● **Selection**
Cora’s Blanket & Sweater

  • Patterns: Cradle Me (blanket) and Inky Dinky (jacket) by Anne Hanson
  • Yarn: Plymouth Encore DK, color #233 (lavender)
  • Needles: U.S. 5 (3.75mm) & U.S. 6 (4.0mm) for Cradle Me; U.S. 3 (3.25mm) & U.S. 4 (3.5mm) for Inky Dinky
  • Cradle Me started February 9, finished April 6, 2011; Inky Dinky started April 7, finished April 19, 2011
  • Links to my Ravelry project pages: Cradle Me, Inky Dinky (login required)

Of course, any time there is a new baby arriving in the family, I’m going to be making something. Traditionally, I’ve made handwoven baby blankets. Unfortunately, I don’t have a space to set up my loom right now with all the remodeling going on in our house — it’s still folded up under a blanket in the unfinished dining room. So this time, I opted for knitting. These patterns by Anne Hanson feature a matching lace motif. The jacket pattern offers a wide range of sizes and also includes a matching hat, which I did not make. The blanket was a very easy knit — obviously, since there’s no construction, just a big square. And the jacket was surprisingly easy, too; it’s knit in one piece from the bottom up to the armpits, then the sleeves are knitted separately and joined to knit the yoke in the round.

● **Supplied data**
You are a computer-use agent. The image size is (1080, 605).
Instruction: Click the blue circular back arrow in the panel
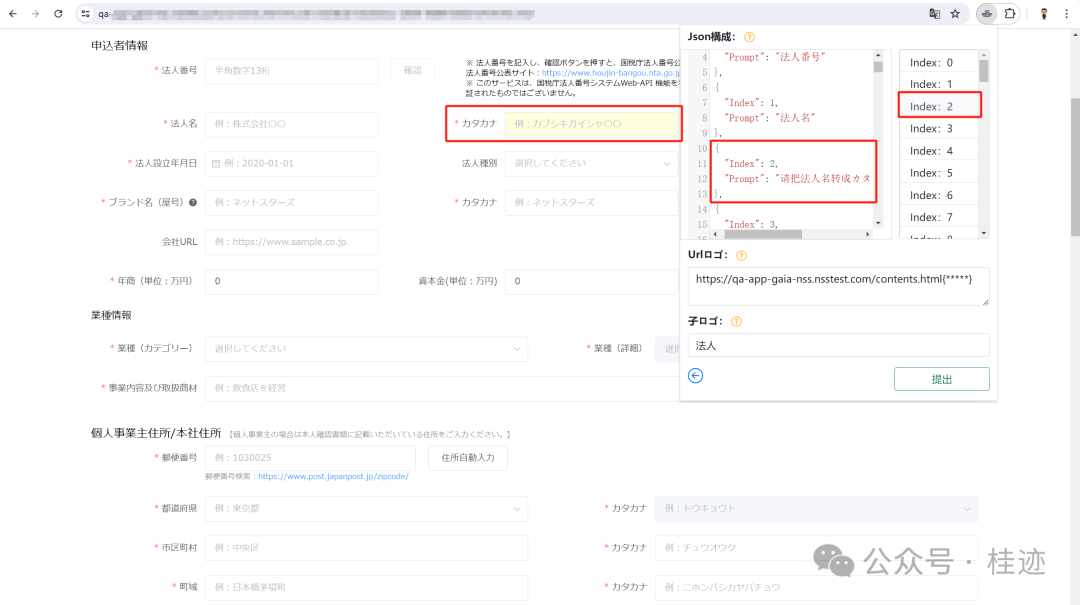(697, 375)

● **Task requirements**
a) In the knitting post, on what date was the Cradle Me blanket finished?
b) Say whether each statement agrees with the knitting post, answering yes or no and quoting the words of the post that decide it. (i) The writer made the matching hat included with the jacket pattern. (ii) The jacket's sleeves are knitted separately. (iii) The writer's loom is currently set up in the dining room.

● **Written answers**
a) April 6, 2011

b)
(i) No: "includes a matching hat, which I did not make"
(ii) Yes: "then the sleeves are knitted separately and joined to knit the yoke in the round"
(iii) No: "it’s still folded up under a blanket in the unfinished dining room"